Par Khaled Abou Toameh, journaliste, correspondant du Jerusalem Post pour les affaires palestiniennes depuis 2002, producteur TV et co-auteur de "qu'est-il arrivé à la réforme de l'Autorité Palestinienne".

L'article qui suit est basé sur une conférence donnée à l'Institut des Affaires contemporaines à Jérusalem le 1/12/2005, résumée dans Jerusalem Issue Brief - Vol 5 N° 14 du 2/1/2006

Traduit par Albert Soued, www.chez.com/soued, pour www.nuitdorient.com

 

Quand Arafat est arrivé à Gaza en 1994, nous avions l'espoir que les Palestiniens auraient une presse libre comme celle des Juifs. Hélas, le premier acte de l'OLP (Organisation de libération de la Palestine) a été de prendre des mesures sévères à l'encontre, non pas du Hamas ou du Jihad Islamique, mais des médias Palestiniens. Le résultat a été que les journalistes locaux, y compris ceux qui travaillaient pour Reuters, AP (Associated Press) et qui avaient des bureaux indépendants, ont vu leurs locaux incendiés.
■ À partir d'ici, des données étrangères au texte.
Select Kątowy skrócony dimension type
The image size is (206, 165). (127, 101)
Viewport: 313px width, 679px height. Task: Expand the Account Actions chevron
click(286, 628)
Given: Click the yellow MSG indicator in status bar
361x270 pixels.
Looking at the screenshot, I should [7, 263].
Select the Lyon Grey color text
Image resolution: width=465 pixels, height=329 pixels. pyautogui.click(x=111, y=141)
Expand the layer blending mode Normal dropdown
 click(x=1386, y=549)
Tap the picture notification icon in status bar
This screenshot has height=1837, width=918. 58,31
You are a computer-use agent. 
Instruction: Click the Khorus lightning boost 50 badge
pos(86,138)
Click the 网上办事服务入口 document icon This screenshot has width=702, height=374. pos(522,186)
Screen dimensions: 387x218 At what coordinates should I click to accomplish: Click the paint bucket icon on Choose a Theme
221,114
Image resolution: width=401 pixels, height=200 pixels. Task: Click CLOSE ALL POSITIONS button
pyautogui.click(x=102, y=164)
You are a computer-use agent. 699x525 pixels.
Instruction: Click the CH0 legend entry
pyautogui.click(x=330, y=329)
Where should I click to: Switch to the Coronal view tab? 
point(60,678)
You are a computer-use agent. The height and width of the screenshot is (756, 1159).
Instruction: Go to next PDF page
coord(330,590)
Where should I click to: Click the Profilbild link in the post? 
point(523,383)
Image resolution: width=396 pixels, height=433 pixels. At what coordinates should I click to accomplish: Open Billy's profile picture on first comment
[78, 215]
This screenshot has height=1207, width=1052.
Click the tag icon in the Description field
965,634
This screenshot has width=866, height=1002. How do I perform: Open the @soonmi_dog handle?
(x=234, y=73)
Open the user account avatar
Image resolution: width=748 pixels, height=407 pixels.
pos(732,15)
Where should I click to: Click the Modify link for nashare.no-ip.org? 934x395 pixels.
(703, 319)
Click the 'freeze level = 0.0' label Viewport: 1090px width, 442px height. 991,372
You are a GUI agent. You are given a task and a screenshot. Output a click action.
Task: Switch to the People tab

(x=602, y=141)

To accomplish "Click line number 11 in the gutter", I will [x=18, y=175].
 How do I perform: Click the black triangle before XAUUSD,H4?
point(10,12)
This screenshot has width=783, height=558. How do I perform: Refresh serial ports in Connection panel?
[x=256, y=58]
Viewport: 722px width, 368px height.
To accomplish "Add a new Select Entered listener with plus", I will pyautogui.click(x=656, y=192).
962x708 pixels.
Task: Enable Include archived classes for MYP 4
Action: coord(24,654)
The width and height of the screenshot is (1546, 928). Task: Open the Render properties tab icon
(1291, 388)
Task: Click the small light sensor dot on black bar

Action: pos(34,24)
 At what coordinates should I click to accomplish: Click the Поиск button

Certains d'entre eux ont été arrêtés, d'autres battus ou leur matériel a été confisqué. Le plus triste était de voir les médias étrangers muets sur ces événements.

 

La "mentalité arabe" des médias affiliés à l'OLP

 

Pourquoi ces mesures sévères à l'encontre des journalistes? Parce que ceux qui sont venus de Tunis avaient "la mentalité des dictatures arabes à la Nasser", n'ont pas vécu en Palestine, n'ont jamais parlé à un Israélien, n'ont jamais connu la liberté de la presse. Ils voulaient être sûrs que les médias seraient à 100% à leurs bottes. Pour avoir un contrôle absolu, ils ont nommé les rédacteurs des nouveaux médias qu'ils ont financés, après avoir fermé ceux qui existaient.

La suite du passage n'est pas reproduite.